Background of the Case
Hartford Care Group Ltd, a leading care home provider in the UK, operates 19 care homes nationwide. It found itself in a legal battle after the Home Office refused to grant it 70 DCoS to recruit overseas workers. On January 9, 2024, Hartford made its initial request for the sponsorship certificates, and it previously obtained approval for 93 DCoS.
Later, the Home Office demanded that Hartford Care Group provide official contracts to prove the vacancies were authentic after their initial application. The request was denied on January 24, 2024, because no minimum work hours were documented within the submitted contracts. This prompted Hartford to challenge the refusal through judicial review.

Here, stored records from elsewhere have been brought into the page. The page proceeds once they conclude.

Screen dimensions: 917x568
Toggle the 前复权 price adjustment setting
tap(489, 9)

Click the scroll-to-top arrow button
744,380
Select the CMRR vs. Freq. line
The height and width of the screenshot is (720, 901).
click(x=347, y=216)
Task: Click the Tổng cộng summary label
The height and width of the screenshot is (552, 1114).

Key Findings of the Ruling and Court’s Rationale:
Unlawfulness of Guaranteed-Hours Requirement
The court ruled that the Home Office's demand for work agreements with specified working hours to demonstrate legitimate employment positions was unjustified and irrational.

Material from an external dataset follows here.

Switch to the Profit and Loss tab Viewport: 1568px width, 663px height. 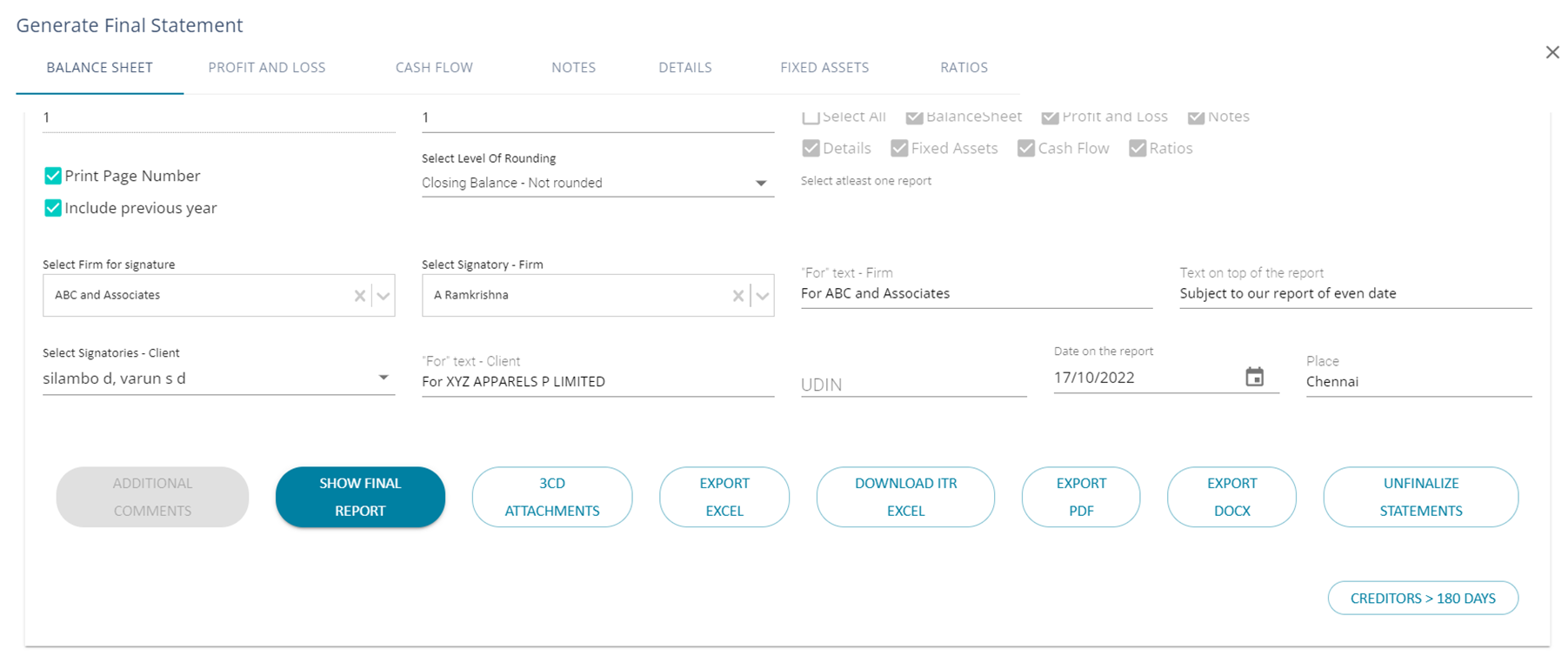pyautogui.click(x=267, y=67)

It highlighted that professional contracts in the care sector operate differently from standard practices because the sector needs adaptable staff schedules that can adjust according to local authority demands and user requirements.
Recognition of Genuine Vacancies Without Guaranteed Hours
The judgment validated that job openings can be legitimate despite lacking guaranteed working hour agreements. The court acknowledged flexible staffing systems as standard operational features in the care sector and asked the Home Office to consider them while making immigration-related decisions.
Criticism of Home Office Practices
The court criticised the Home Office for imposing additional requirements not outlined in immigration rules or published policies. This approach was impermissible as it burdens care providers and fails to consider industry norms.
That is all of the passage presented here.